**Provided material:**
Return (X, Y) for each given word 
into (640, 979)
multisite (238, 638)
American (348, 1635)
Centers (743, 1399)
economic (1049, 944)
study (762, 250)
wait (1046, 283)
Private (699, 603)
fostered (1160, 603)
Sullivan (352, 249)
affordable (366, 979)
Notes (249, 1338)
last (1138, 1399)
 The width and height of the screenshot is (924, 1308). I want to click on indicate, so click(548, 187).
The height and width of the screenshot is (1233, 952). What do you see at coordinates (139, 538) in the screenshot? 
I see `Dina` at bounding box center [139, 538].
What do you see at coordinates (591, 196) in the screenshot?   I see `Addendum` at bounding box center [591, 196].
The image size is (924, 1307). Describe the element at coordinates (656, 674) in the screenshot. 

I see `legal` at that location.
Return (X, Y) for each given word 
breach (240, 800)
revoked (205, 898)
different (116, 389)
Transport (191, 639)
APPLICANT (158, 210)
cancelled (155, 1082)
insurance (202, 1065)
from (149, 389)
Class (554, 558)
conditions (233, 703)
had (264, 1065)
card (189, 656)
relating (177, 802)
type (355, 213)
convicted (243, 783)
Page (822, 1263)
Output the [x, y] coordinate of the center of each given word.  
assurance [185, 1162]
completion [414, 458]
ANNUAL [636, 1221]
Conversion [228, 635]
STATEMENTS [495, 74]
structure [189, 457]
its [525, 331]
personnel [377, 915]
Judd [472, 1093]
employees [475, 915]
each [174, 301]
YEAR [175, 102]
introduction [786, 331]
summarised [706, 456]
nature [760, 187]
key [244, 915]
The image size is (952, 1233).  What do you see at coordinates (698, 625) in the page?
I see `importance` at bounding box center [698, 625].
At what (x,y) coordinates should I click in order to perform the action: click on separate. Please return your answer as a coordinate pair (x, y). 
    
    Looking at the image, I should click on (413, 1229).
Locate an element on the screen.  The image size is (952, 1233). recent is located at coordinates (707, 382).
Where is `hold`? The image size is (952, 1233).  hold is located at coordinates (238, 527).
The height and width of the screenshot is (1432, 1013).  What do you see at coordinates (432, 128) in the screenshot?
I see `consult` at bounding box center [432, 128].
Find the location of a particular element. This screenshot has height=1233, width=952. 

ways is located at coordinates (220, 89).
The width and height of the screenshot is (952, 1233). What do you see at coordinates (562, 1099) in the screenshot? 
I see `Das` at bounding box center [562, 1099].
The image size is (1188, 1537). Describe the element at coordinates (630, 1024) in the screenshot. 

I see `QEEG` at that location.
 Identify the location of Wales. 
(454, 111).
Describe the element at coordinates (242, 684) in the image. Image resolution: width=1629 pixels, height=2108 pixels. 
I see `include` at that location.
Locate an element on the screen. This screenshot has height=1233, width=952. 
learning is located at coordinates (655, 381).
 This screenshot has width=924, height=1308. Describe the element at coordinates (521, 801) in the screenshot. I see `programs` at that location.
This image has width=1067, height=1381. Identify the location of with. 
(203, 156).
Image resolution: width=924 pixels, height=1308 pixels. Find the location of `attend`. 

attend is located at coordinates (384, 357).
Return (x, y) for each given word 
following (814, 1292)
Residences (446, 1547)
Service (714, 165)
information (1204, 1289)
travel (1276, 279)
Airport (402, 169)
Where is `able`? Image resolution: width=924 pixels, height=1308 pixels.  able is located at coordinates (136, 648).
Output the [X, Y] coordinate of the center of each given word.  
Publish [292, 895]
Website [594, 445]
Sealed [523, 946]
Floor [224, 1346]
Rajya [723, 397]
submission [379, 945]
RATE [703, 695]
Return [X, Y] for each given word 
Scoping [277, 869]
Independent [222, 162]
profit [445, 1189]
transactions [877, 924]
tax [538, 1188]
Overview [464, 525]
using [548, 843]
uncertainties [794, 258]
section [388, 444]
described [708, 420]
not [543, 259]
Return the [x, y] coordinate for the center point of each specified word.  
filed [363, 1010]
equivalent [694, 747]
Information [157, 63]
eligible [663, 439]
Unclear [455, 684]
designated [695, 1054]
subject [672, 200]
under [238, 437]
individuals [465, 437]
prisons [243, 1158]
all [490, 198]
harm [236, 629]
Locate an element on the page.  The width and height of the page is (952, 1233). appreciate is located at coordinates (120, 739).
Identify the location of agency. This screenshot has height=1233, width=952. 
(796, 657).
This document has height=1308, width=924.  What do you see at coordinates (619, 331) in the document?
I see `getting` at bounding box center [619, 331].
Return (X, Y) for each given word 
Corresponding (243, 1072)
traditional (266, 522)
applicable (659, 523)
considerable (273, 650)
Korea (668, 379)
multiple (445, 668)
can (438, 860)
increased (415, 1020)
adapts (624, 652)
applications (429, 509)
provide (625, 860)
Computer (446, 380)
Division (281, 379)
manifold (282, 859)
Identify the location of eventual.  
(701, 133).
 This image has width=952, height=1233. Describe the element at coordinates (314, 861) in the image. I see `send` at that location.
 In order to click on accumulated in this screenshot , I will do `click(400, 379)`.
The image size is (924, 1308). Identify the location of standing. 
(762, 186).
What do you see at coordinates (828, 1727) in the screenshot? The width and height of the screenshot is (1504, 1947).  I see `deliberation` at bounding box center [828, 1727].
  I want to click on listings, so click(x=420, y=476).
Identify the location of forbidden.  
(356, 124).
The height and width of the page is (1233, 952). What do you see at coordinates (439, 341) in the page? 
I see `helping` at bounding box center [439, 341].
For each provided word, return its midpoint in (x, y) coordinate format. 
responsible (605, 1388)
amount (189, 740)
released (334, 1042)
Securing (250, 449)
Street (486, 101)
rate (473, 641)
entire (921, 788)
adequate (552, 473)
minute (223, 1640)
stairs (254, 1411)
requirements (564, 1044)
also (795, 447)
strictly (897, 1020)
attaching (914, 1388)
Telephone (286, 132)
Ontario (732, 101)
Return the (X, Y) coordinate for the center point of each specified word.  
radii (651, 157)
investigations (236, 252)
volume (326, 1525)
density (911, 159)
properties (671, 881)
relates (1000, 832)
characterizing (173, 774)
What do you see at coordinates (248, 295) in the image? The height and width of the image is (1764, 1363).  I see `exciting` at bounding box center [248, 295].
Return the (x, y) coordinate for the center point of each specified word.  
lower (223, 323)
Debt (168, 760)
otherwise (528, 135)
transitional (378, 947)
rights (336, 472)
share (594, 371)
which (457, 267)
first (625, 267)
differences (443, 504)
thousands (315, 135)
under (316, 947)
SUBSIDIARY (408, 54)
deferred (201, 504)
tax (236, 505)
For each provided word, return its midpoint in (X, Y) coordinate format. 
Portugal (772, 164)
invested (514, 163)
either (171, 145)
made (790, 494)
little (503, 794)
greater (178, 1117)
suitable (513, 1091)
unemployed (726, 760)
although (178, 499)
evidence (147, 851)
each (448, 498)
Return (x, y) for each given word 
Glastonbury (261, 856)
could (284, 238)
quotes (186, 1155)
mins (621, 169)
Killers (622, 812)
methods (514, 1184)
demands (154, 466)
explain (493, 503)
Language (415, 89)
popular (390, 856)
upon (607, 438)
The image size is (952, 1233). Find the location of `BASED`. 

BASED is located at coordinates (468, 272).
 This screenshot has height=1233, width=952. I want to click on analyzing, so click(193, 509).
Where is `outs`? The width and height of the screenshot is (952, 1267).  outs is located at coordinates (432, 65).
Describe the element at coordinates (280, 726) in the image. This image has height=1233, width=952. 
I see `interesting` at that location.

**Exercise directions:**
State only the number of lines in the records above that contain the word "element".

**Correct result:**
10